Second, they’ve let the lifetime option last far too long. 4 years past launch to offer a lifetime subscription for a product that is mature, and has been for sometime, is unnecessary.
The combination of these two creates some of discomfort between Roon and it’s annual customers. A lot of that just is the nature of the beast. This is business. There will always be unhappy customers.
However, there is one thing that doesn’t really pass the smell test and why I agree that some of the anger is justified. Neither of the two reasons offered as to why lifetime pricing is still in effect make any sense.
The easier one to debunk is the bundled lifetime with hardware. There’s no reason those can’t go on independent of this decision. I didn’t do a lot of research on what products lifetime is available with, but I believe most of these are in the $5000+ bracket at minimum. This is a small, probably immaterial, subset of Roon customers and I would guess most subscribers are not even aware of these offers. Roon could have easily allowed that to continue while discontinuing direct lifetime plans. This explanation makes ZERO sense to me and I find it to be an excuse.

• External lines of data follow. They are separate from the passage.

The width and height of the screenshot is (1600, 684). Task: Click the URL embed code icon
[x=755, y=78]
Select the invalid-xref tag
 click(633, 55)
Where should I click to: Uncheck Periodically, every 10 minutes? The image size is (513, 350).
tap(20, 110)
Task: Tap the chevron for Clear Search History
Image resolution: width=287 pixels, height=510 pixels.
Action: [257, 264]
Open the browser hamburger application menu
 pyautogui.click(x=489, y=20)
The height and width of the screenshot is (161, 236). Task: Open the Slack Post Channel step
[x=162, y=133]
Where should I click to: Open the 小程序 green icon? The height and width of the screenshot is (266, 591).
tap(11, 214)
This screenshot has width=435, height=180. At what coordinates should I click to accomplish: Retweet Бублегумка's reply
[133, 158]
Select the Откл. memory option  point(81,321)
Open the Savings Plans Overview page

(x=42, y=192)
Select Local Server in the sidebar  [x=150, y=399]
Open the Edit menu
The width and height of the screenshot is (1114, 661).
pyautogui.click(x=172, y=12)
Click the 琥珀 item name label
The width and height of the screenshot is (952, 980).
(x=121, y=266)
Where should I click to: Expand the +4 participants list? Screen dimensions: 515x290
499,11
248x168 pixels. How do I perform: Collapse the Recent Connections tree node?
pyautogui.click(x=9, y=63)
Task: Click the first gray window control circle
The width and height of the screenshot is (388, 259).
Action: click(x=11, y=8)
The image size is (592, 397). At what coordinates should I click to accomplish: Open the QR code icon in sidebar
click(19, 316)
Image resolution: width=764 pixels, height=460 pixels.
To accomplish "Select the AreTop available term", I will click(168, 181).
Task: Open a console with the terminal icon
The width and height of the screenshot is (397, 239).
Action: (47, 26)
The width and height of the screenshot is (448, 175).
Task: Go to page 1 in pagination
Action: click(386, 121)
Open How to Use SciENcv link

The day-to-day cash flow reasons are at odds with what the realities are. How many lifetime sales are they going to make now? Not many. If that difference in cash is the reason to maintain the offer I’d worry about the fiscal health of Roon. Not only that, they also say they don’t want lifetime subscribers. Keeping the plan at $699 also makes no sense.
Roon has made a sensible business decision but they want to have their cake and eat it too. Fair would have been to discontinue lifetime immediately as they continually have indicated they would. If they had done that I don’t think anyone could have taken offense to the decision. As currently offered, the customer anger is justified and earned.
- I am an early adopter at the discounted lifetime pricing, and happy user of the product. Even while not being impacted by the pricing change, I am disappointed in Roon’s decision making process.